1.1 Conditions d'application

Le micro-foncier s'applique de plein droit lorsque les revenus fonciers bruts du foyer fiscal ne dépassent pas 15 000 euros par an (article 32 du CGI). Ce seuil s'apprécie :

  • Tous biens confondus (plusieurs logements cumulés)
  • Hors régimes spéciaux : Malraux, Monuments Historiques, Robien, Besson, Borloo
  • Y compris les revenus de SCPI perçus directement par l'associé

Le contribuable peut opter pour le régime réel en dessous de ce seuil si cela lui est plus favorable, mais il s'engage alors pour une durée minimale de 3 ans (article 32, IV du CGI).

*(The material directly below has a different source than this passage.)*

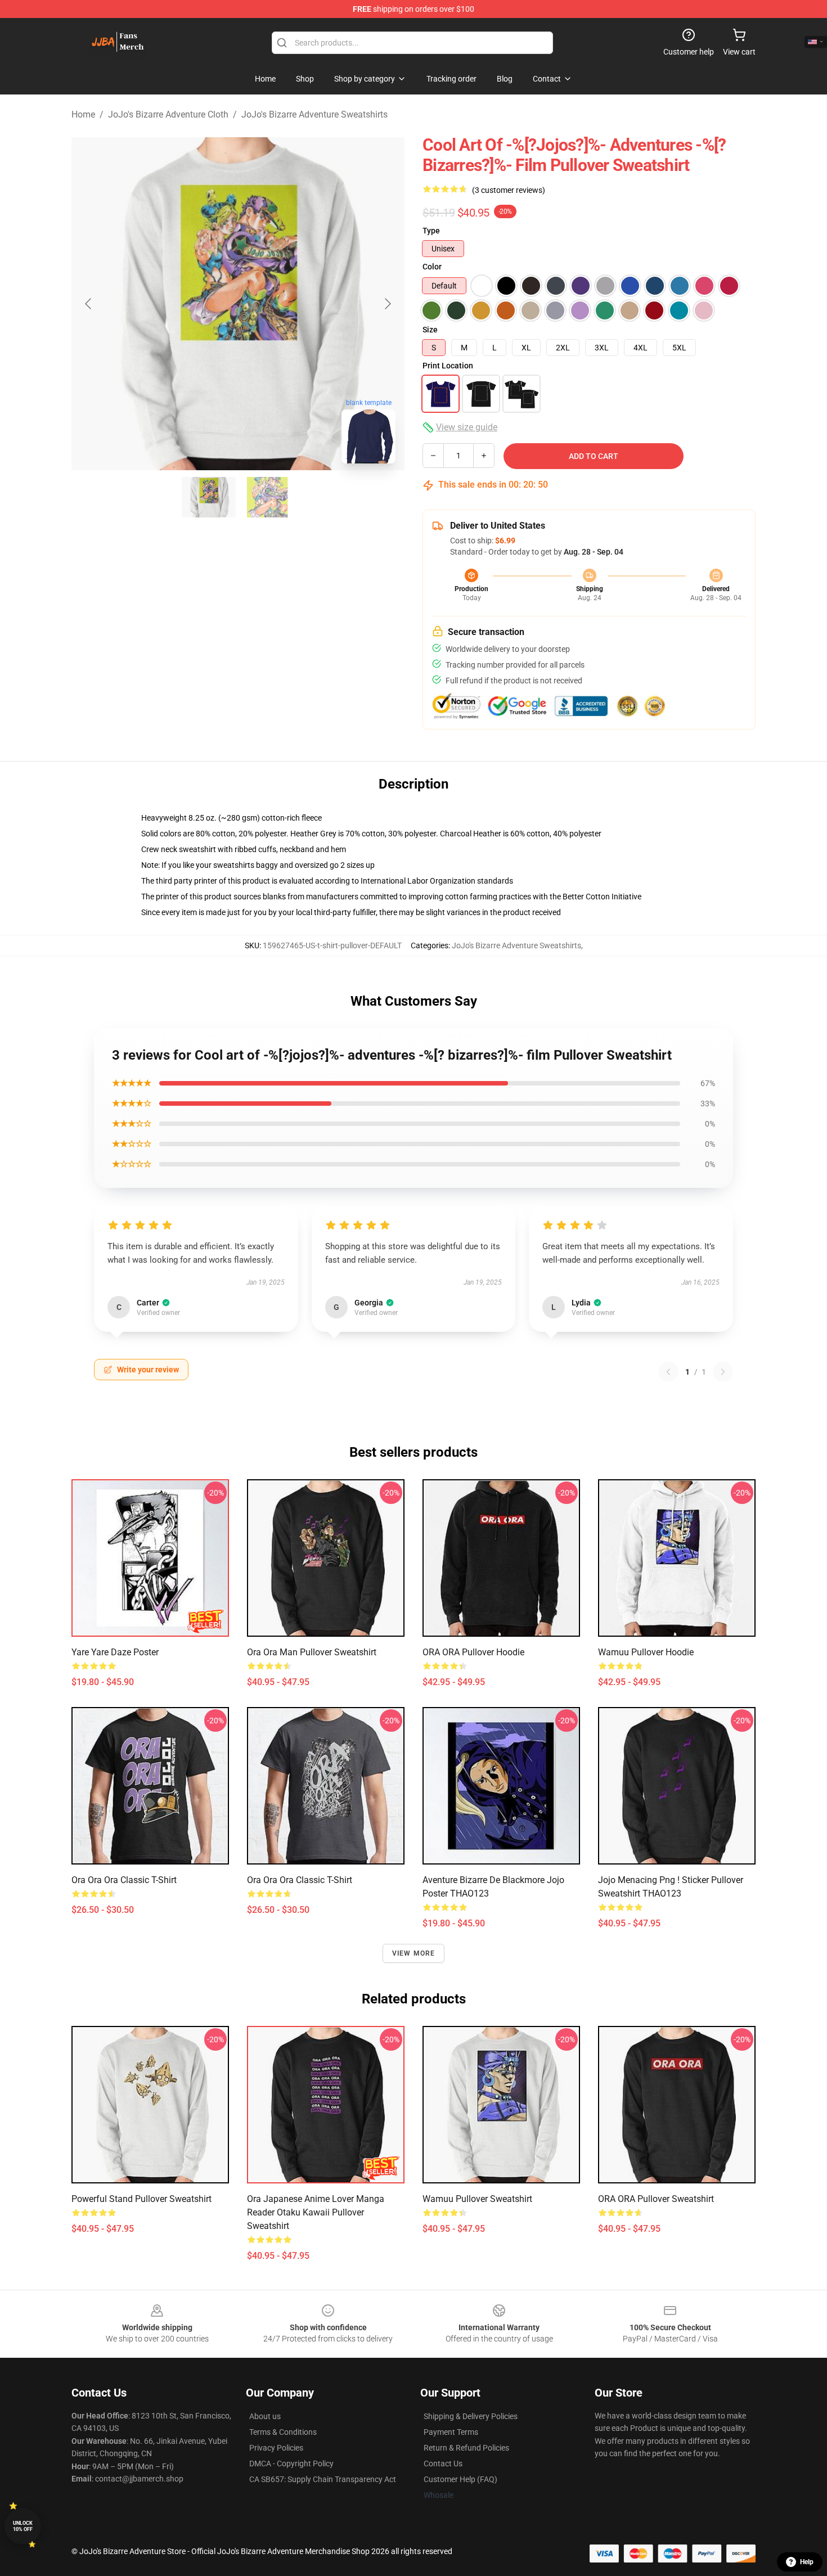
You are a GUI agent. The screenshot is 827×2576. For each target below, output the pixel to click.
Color (432, 266)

1.2 Conditions d'exclusion du micro-foncier

Le micro-foncier est automatiquement exclu dans les cas suivants :

  • Le contribuable détient des parts de SCPI ou SCI dont les revenus sont soumis au régime réel (la SCI opte pour le réel ou dépasse 15 000 €)
  • Le logement est soumis à un dispositif de défiscalisation imposant le réel (Pinel, Denormandie, Loc'Avantages avec option réel)
  • Le contribuable bénéficie du régime Monuments Historiques ou Malraux
  • Les revenus fonciers bruts dépassent 15 000 €/an

1.3 Calcul de l'impôt en micro-foncier

L'administration applique un abattement forfaitaire de 30 % sur les loyers bruts encaissés. Cet abattement est censé couvrir l'ensemble des charges (travaux, assurances, taxe foncière, intérêts d'emprunt). Le revenu net foncier retenu = loyers bruts × 70 %.

Exemple : un propriétaire perçoit 12 000 € de loyers annuels.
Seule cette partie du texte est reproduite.